A drone programme without review is incompatible with democracy. The recommendation by US President Barack Obama of national security adviser John Brennan as CIA director ought to be of concern to all who value democracy. Not that Brennan lacks basic qualifications. His 25 years with the CIA give him that. The Senate hearings on his confirmation tell another story, one of reticence to deal with torture, and of apparent eagerness to use drones to kill not only foreign enemies but US citizens.

The CIA itself has undergone a transformation over the past decade from an intelligence-gathering organisation - spying, to put it bluntly - to an operational paramilitary organisation. Those operations include kidnappings, "renditions", torture and assassinations. Ordinarily the work of intelligence agencies consists in collection of mountains of data and subjecting those mountains to analysis. Conclusions freighted with degrees of certainty are then provided to the executive for judgment and potential action. It's tedious work, not at all sexy, more George Smiley than James Bond.

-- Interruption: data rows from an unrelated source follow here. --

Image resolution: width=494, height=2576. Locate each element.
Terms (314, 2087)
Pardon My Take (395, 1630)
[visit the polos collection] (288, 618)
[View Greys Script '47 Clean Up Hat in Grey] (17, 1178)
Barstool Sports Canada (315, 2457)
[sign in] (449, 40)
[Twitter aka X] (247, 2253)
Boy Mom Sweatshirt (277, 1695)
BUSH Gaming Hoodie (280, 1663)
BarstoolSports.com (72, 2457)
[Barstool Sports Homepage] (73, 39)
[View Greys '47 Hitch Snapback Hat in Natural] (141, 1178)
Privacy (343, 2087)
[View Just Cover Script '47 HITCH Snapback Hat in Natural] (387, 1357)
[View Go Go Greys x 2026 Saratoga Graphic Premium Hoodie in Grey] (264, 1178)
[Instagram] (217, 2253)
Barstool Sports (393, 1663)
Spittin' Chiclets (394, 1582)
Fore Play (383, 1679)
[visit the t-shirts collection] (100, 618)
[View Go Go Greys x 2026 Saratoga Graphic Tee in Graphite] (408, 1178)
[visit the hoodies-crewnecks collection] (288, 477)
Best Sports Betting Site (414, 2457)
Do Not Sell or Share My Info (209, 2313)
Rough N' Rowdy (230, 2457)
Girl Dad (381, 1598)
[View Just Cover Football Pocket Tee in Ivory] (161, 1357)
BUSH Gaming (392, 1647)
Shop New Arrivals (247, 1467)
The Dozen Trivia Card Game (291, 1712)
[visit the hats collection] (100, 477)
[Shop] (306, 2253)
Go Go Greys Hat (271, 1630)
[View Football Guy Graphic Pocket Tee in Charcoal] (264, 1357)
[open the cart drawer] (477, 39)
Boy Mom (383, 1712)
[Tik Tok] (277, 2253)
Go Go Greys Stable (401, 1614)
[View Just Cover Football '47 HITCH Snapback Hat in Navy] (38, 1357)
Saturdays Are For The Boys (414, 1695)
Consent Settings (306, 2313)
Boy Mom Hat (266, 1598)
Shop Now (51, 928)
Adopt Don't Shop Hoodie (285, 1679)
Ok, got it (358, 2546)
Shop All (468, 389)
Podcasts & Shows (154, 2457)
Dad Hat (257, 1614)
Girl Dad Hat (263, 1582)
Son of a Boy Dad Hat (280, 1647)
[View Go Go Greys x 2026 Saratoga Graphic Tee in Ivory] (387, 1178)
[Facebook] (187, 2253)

Politicising that intelligence function after 9/11 provided the dubious rationale for Bush and Blair to invade Iraq. Then these governments turned away from fox work to become the hedgehogs of the Dick Cheney stripe, and moved into what Cheney called "the Dark Side". Bush and Cheney have openly acknowledged their authorisation of torture, relying upon flimsy justifications provided in memos by the compliant Office of Legal Counsel, Department of Justice, with the odious euphemism, "enhanced interrogation techniques".

Brennan is a left-over from that period. He admits he knew about water-boarding, a technique he now describes as "reprehensible" but refuses to describe as "torture". He claims to have given his reservations in private, but felt he had no other duty, as he did not have direct authority. This view of himself as the metaphorical "good German" fails the simplest moral test. Neither the perpetrator nor the bystander can escape responsibility.

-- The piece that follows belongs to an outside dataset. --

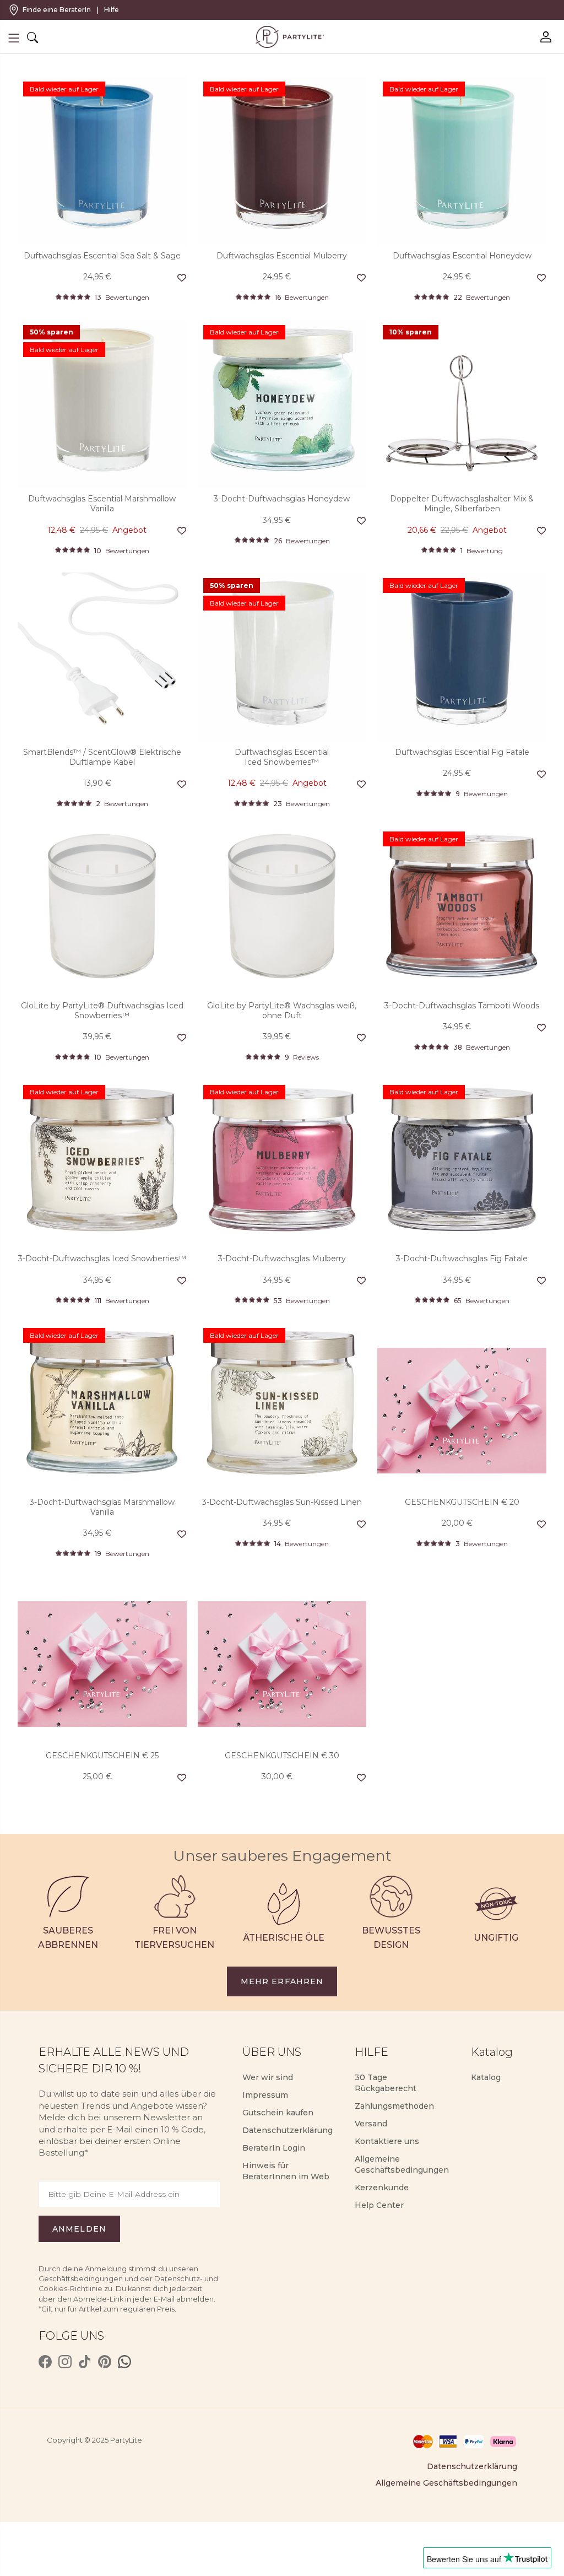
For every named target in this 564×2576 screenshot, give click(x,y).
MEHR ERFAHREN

Mr Brennan has more recently been especially associated with the drone programme. Begun under the Bush regime, the programme targeting terrorist suspects has been elaborated under Obama, and Brennan is reported to pick the targets.

While Obama repudiated the infamous "torture memos" in 2009, he has nevertheless relied on extremely similar legal argument in authorising lethal force not only against al-Qaeda combatants in Afghanistan or in Yemen but also against American citizens deemed to pose an "imminent threat". A version of the legal documents leaked to MSNBC argues that if an "informed, high-ranking official" decides that an American citizen poses an "imminent threat" to that country and that capture is deemed not possible, it's OK to order a drone strike.

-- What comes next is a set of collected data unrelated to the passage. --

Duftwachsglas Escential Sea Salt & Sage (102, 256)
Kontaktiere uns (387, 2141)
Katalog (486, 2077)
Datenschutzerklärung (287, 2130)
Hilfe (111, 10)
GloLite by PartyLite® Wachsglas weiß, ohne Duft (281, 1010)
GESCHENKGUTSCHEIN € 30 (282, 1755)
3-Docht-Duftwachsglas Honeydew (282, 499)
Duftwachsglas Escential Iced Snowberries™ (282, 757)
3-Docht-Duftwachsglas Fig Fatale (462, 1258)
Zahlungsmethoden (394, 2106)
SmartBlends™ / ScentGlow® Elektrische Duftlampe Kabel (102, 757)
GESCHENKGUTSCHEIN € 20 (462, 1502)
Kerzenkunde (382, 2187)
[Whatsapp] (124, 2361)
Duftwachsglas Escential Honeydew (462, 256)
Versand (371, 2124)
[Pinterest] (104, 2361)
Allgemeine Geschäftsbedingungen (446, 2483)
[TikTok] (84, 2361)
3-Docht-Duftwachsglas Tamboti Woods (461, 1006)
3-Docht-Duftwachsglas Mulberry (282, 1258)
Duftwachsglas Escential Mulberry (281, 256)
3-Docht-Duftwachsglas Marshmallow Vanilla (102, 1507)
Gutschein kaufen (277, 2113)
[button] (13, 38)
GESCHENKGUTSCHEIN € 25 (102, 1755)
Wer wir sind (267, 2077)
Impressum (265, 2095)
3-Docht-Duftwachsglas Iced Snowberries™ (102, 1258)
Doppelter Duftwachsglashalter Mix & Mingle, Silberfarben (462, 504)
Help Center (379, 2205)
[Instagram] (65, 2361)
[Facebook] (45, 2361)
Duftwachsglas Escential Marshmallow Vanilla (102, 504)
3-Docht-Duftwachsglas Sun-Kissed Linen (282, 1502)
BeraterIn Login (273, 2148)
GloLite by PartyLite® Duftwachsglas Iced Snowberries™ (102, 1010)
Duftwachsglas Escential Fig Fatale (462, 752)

That is where Mr Brennan came in, and his appointment to head the CIA could only signal the administration's intention to rely more on the paramilitary side of the CIA, with consequent lesser focus on the tedium of intelligence-gathering and analysis.

During the last electoral campaign, Obama quite properly called out his opponent Mitt Romney for his refusal to publish details of his taxes and to amplify with facts his claim that he, Romney, knew how to fix the economy. The Democrats pointed out that Romney's campaign boiled down to three words: Just trust me. The voters were not persuaded, and now it's Obama's turn on the subject of targeted killings, for which Brennan has been chiefly responsible.

Obama's claim, like that of Bush in his justifying of torture or warrantless eavesdropping or limitless detention of prisoners, rests on an extension of powers claimed by Congress' authorisation for use of force after 9/11. He has not set forth his reasoning to the people.

Power once exerted is unlikely to be given up. The precedent Obama claims is of the unfettered authority of the executive over human life, without prior due process or subsequent review, turning 224 years of US history on its head. The danger to democracy is evident. If war is too complicated to be left to the generals, so democracy is too fragile to be left to politicians. Trust without oversight is untenable.